▶ Vorgegebener Text:
= = = = =

Politik mit dem Herzen

Nigeria nach dem Doppelinfarkt

in (23.04.2001)

Wenn es irgendetwas gibt, was derzeit sicher ist in Nigeria, dann das: Daß der derzeitige Machthaber, General Abdulsalar Abubakar, nicht an einem Herzinfarkt sterben wird.

Wenn Abubakar zufällig wirklich von seinem Herz im Stich gelassen werden sollte, würde man ihn vermutlich nachträglich erschießen. Drei strategische Herzinfarkte in Folge - nach denen des Diktators General Abacha und des inhaftierten Präsidenten Abiola - wären einfach zu viel.

Aber fangen wir nochmal vorn an. Am 12.Juni 1993 machte Moshood Abiola, Kandidat der Sozialdemokratischen Partei Nigerias für die Präsidentschaftswahlen, einen schwerwiegenden Fehler: er gewann zu deutlich. Bereits weit vor Ende der Auszählungen stand fest, daß sein Wahlsieg über seinen Konkurrenten Bahir Tofa von der Nationalrepublikanischen Partei erdrutschartig sein würde, so erdrutschartig, daß die rivalisierenden Machteliten, allen voran das Militär, das seit 1985 das Land regierte, um ihren Einfluß besorgt sein mußten. Vielleicht ließe sich da ja noch was korrigieren, dachte sich die Wahlkommission und untersagte die Bekanntgabe der Ergebnisse, aber das Ergebnis ließ sich nicht verheimlichen. Gut, dann annullieren wir eben die Wahl und bilden wieder mal eine Übergangsregierung, dachte sich der Militärchef und bisherige Präsident Ibrahim Babangida, und die beiden großen Parteien, die unter der Gnade des Militärs gegründet worden waren, signalisierten schon ihre Bereitschaft.

Aber das Problem waren, wie immer in der Politik, die Leute. Sofort nach der Annullierung der Wahl setzten im ganzen Land Demonstrationen ein. Sämtliche Oppositionsgruppen forderten die Bestätigung der gewählten zivilen Regierung. Das Militär tat, was es am besten kann: es schoß. Es traf binnen weniger Tage 120mal tödlich. Als das auch nicht half und Abiola, getragen von den Protesten, sich in Lagos öffentlich zum Präsidenten erklärte, tat das Militär das, was es am zweitbesten kann: es suchte sich einen Bluthund. Der hieß General Sani Abacha, war bisher Verteidigungsminister, übernahm im November 1993 die Macht und räumte auf. Die Parteien wurden verboten, die Opposition inhaftiert, Abiola verhaftet und wegen Landesverrats angeklagt, seine Zeitungen geschlossen, das Parlament, die Regionalregierungen und die Wahlkommission aufgelöst. In 18 Monaten könne man vielleicht wieder neu wählen.

= = = = =

▶ Vorliegende Angaben:
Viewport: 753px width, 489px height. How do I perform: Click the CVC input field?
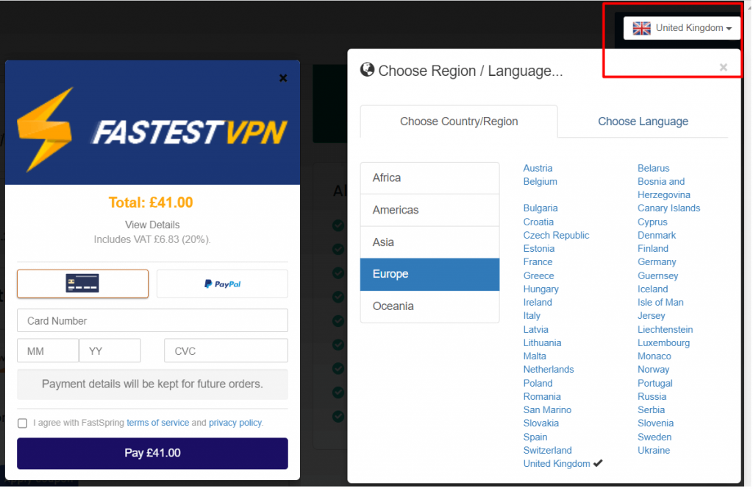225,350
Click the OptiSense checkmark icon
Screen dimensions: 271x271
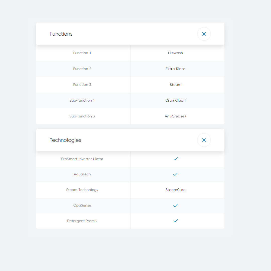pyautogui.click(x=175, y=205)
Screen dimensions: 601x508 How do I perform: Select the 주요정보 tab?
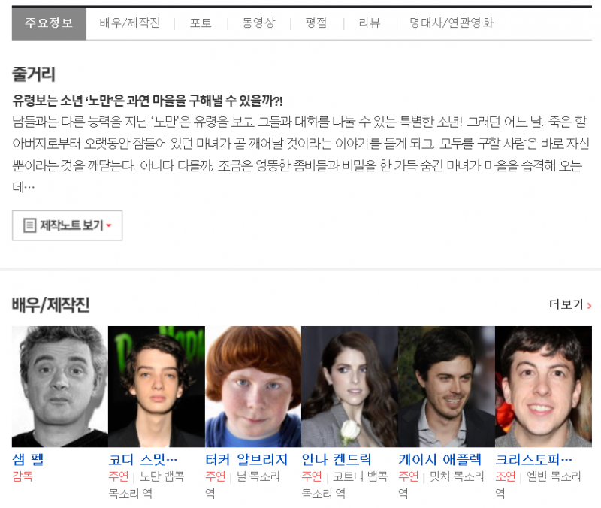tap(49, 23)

= = = = =

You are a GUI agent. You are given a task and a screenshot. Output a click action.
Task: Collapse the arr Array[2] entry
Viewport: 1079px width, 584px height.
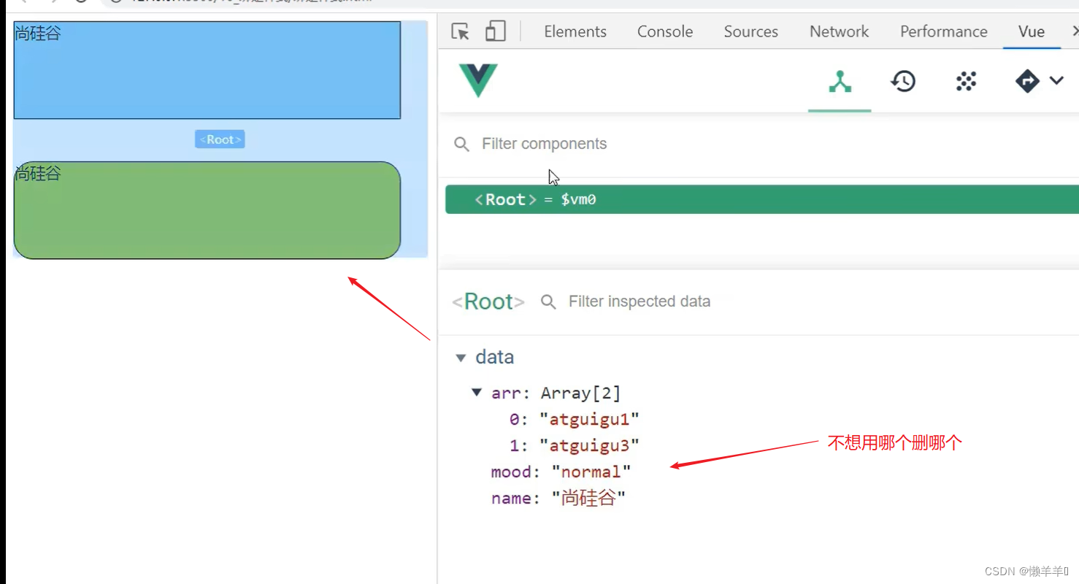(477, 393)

= = = = =

▶ Die Aufgabe: Schreiben Sie aus dem Text über Nigeria die Stelle zwischen „Wenn es irgendetwas“ und „Herzinfarkt sterben wird.“ einschließlich dieser Wörter wortgetreu ab.

▶ Lösung:
Wenn es irgendetwas gibt, was derzeit sicher ist in Nigeria, dann das: Daß der derzeitige Machthaber, General Abdulsalar Abubakar, nicht an einem Herzinfarkt sterben wird.